DURAN:そうそう、そこなんですよね。逆に同じ音楽を聴いていたと言われても、例えば全曲シーケンスでやっているようなバンドっているじゃないですか。ロックバンドでも。そことはたぶん相入れないというか。そこのヴォーカルと一緒にやりたいとは思わないんですよね。

-今はもう、そういう人ばかりですよね。逆に清春さんは絶滅危惧種ですよ。

清春:DURANがたまにそうやってブルースとかソウルとかって言ってくれたりするんですけど、全然分かってないから、俺は。今まで色んな人とやってきた中で、ギターが持ってるリズムとかグルーヴによって変わっていこうとしていただけで。僕が出身だったところって、そういう“味”とか皆無じゃん。みんな同じような歌で、歌い方もシャウトかデスヴォイスみたいなやつか、キレイに歌うか、みたいな。そういうのは嫌だなと思っていた頃に、YUTAROがDURANを紹介してくれたんです。俺、当時DURANのことを全然知らなくて、まずギターを弾いているビデオを観たんですよね。なんか、ギターの展示会みたいなやつで試奏している映像。

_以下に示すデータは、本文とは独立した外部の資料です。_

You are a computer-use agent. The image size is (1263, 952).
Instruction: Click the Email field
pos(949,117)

DURAN:楽器フェアかな? 色々出ているのでどの映像かは分からないけど。

清春:それを観て“カッコいいな”と思ったけど、同時に絶対合わないだろうなとも思ったの(笑)。ちょっと渋いのが好きなんだろうというのは一目瞭然だったから。それでも、YUTAROが「絶対清春さんと合いますよ」って薦めてくるから。「DURANくらいしか俺と戦えるヤツはいない」とも言ってたな。

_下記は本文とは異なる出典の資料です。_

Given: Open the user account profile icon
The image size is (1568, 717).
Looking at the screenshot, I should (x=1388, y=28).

DURAN:YUTAROくんすごいですね、そう思うと。

清春:そうだね。

-DURANさんサイドの印象はどうだったんですか?

DURAN:俺で本当にいけんの?みたいな。全然一緒にやるイメージが湧かなくて。でも、実際にやってみたら“なるほど”と思いました。 “清春さんってこういう感じなんだ!”と。楽器を始める前から名前は知っていたけど、その頃のイメージのままで止まっちゃっていたから。

清春:世に出ている曲は知っていても、近年のアルバムの曲とかは知らなかっただろうしね。

DURAN:それで改めて今の清春さんの曲を聴いて、常に進化している人、ジェフ・ベックみたいだなって(笑)。そういう人って、今なかなかいないと思うんです。

-いないでしょうね。ポジションを得るとそこに安住しますよ。

清春:その方が分かりやすいしね。

DURAN:世の中的に知られている曲を絶対にやる人が多いじゃないですか。セットリストずっと同じ、みたいな。でも、清春さんは全然違う。歌の進化具合もすごいなと思って。